Possono farlo, certo. In buona parte, evidentemente, in molti, lo stanno già facendo. Liberi di farlo.
Per quanto mi riguarda, senza pretendere di insegnare a nessuno come dovrebbe comportarsi, ritengo che la domanda corretta da porsi non sia tanto se in Israele sia a rischio la democrazia, ma piuttosto quale sia la concezione di democrazia che molti, in Israele, oggi propongono.
A questa domanda se ne collega un’altra. Alcuni, tra gli attuali vincitori delle elezioni, insistono sulla difesa dell’ebraicità del Paese, lasciando intendere (e a volte dicendo apertamente) che, tra difesa dell’ebraismo e della democrazia, debba darsi prevalenza alla prima cosa. Si può accettare questa scala di priorità?
Al riguardo, con molta umiltà, mi limito a fare tre piccole considerazioni.

= Dati estratti =
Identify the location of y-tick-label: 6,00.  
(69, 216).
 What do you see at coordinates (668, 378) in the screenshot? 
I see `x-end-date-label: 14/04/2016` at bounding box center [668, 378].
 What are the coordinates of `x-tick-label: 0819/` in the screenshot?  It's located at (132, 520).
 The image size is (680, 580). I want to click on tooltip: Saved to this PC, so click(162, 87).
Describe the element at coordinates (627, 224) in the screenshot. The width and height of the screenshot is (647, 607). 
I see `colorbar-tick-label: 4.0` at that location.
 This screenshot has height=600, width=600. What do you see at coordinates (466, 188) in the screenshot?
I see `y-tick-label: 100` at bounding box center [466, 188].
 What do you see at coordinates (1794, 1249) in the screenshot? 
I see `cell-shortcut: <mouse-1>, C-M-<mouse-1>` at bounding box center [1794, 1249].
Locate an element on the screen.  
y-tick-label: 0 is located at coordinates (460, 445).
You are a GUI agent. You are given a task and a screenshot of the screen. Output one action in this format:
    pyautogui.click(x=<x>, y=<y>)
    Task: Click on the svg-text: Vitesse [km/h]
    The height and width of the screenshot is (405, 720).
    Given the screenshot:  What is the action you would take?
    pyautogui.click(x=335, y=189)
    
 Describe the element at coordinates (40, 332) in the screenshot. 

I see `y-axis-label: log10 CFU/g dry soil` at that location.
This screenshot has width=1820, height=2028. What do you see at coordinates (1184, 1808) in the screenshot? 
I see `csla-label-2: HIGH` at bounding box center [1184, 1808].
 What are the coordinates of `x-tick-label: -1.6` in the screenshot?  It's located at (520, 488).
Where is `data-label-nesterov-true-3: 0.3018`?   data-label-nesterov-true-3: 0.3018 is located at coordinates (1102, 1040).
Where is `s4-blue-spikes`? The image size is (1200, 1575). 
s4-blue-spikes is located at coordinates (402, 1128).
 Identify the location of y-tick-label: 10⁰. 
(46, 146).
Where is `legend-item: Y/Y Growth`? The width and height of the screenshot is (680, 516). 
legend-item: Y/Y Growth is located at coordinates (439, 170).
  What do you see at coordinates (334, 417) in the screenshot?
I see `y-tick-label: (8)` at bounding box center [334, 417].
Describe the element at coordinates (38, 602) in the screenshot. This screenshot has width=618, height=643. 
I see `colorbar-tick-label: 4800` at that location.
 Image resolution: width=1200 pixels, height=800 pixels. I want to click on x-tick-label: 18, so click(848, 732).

= Esercizi proposti =
a) Nel brano sulla democrazia in Israele, che cosa difendono con insistenza alcuni tra gli attuali vincitori delle elezioni?
b) Prolunga il brano sulla democrazia in Israele a partire dalla sua ultima frase.

= Risposte per punto =
a) L'ebraicità del Paese.

b)
- L’idea che ebraismo e democrazia siano, almeno in parte, incompatibili, è, da sempre, uno dei “leit motiv” della propaganda antisemita e antisionista. Uno stato ebraico, si dice, non potrebbe essere democratico, per cui sarebbe geneticamente illegittimo, o razzista. Una visione frutto solo di odio e ignoranza, che non vale neanche la pena confutare. La difesa dell’ebraismo e della democrazia, in Israele, deve sempre procedere congiuntamente, pensare di poter scegliere a cosa rinunciare è assurdo, solo un antisemita/antisionista può pensare in questo modo.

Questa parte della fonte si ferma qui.